**Your assignment:**
Go through the lines below and repeat each one exactly, skipping pictures.

**Listed records:**
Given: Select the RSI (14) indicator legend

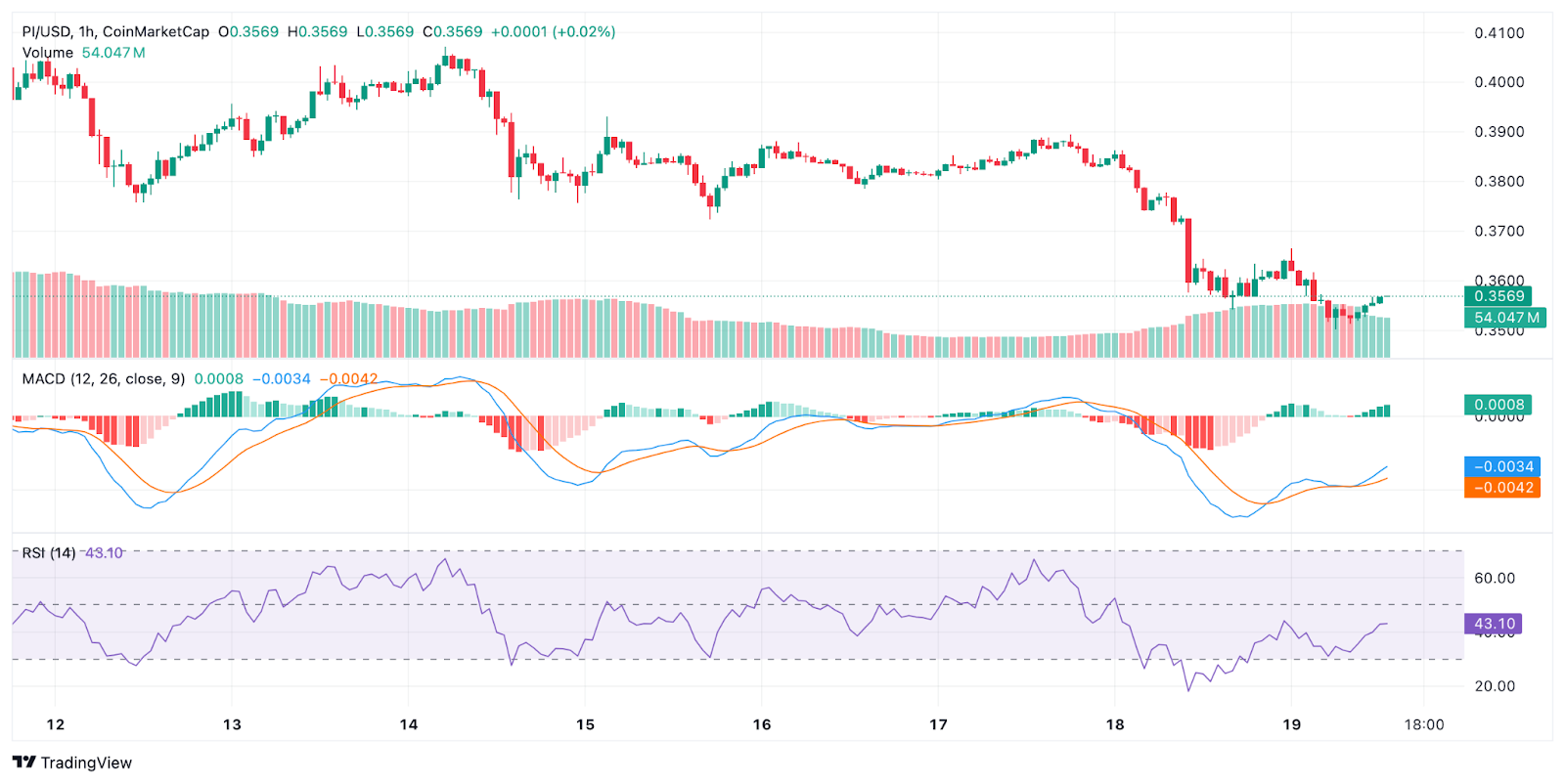Looking at the screenshot, I should (49, 553).
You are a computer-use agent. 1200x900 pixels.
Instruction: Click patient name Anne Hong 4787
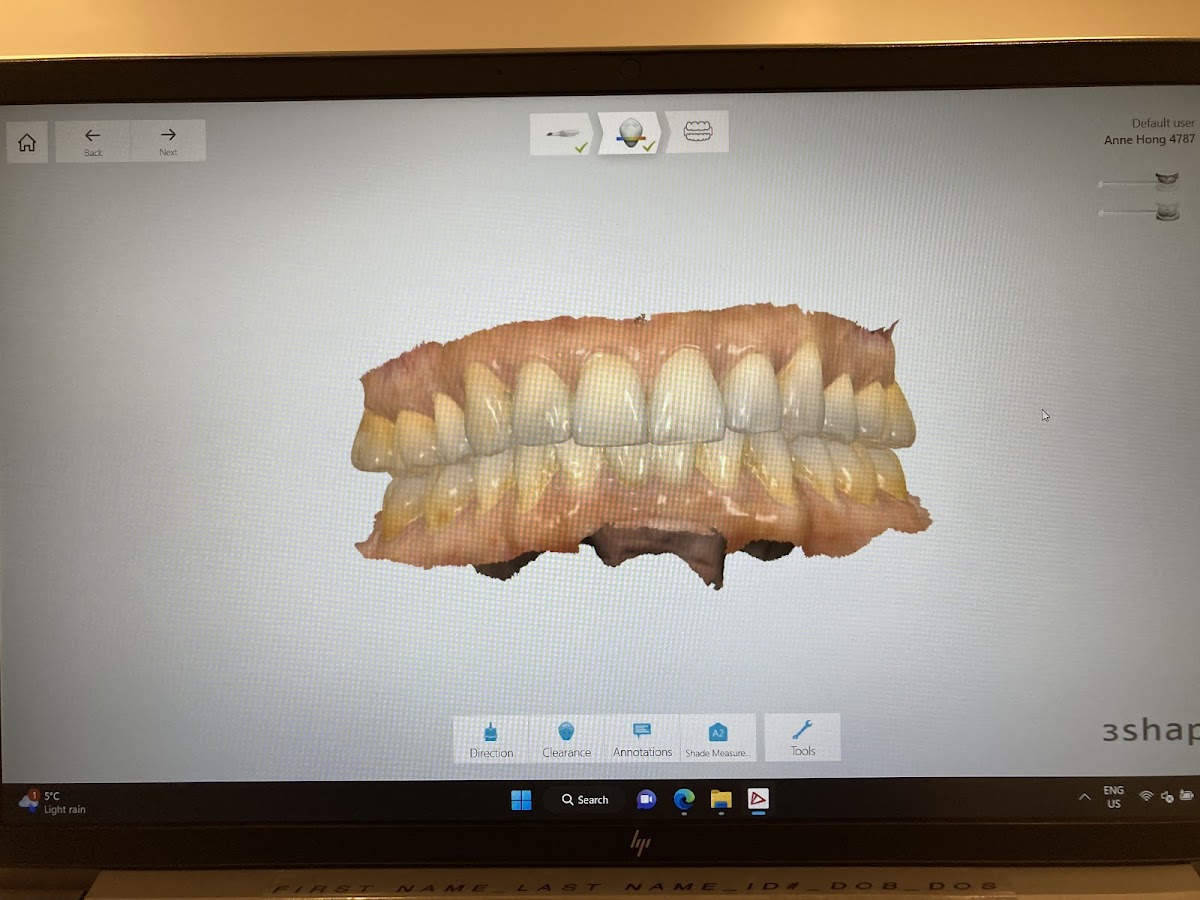(x=1149, y=140)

**Your solution:**
Given: Select the RSI (14) indicator legend

Looking at the screenshot, I should (49, 553).
You are a computer-use agent. 1200x900 pixels.
Instruction: Click patient name Anne Hong 4787
(x=1149, y=140)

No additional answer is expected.